Fonctionnement d'un ordinateur/La mémoire virtuelle des périphériques

Les périphériques modernes incorporent de la mémoire. Un exemple classique est la mémoire vidéo, intégrée aux cartes graphiques modernes. La mémoire intégrée au périphérique est mappée en mémoire, en détournant suffisamment d'adresses mémoires normales. Elle est ainsi accessible par le processeur. En théorie, elle est censée être mappée en mémoire physique, et donc accessible seulement en espace noyau. Mais dans d'autres cas, elle est mappée dans l'espace d'adressage virtuel du processeur, dans la portion allouée au noyau.

De plus, beaucoup de périphériques modernes intègrent un processeur dans leurs circuits : cartes graphiques, cartes sons, etc. Le processeur intégré exécute des programmes dédiés, souvent fournis par les pilotes du périphérique ou le système d'exploitation, parfois par des applications spécialisées. Cela peut paraitre bizarre, mais sachez que c'est exactement ce qui se passe pour votre carte graphique si celle-ci a moins de vingt ans.

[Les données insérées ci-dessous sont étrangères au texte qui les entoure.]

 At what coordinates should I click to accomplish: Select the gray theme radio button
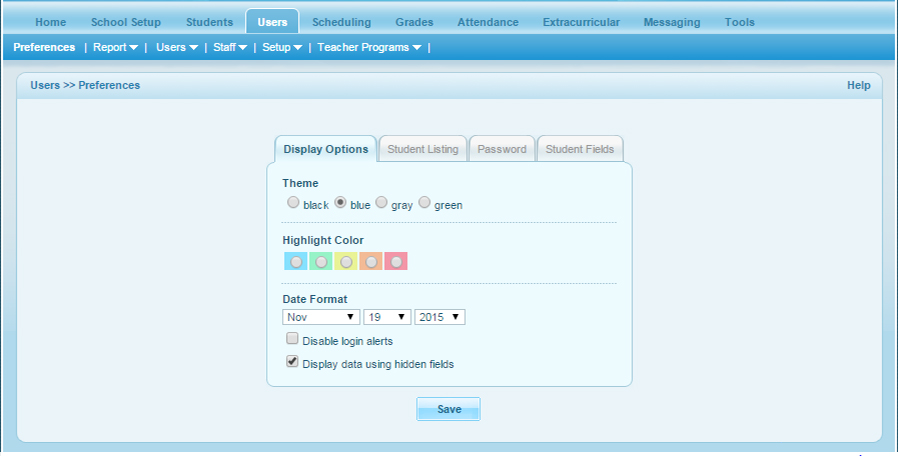[x=381, y=203]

Les shaders des jeux vidéos, exécutés par le processeur de la carte graphique, en sont un bon exemple).

Et ces processeurs peuvent gérer la mémoire virtuelle, ils disposent de mécanismes de traduction d'adresse comme la pagination ! L'utilité et le fonctionnement de la mémoire virtuelle liée aux périphériques sera l'objet de ce chapitre. Dans ce qui va suivre, nous allons faire la distinction entre la mémoire virtuelle du processeur et celle des périphériques. Pour bien appuyer cette distinction, nous parlerons de CPU-VM pour la première, d'IO-VM pour la dernière.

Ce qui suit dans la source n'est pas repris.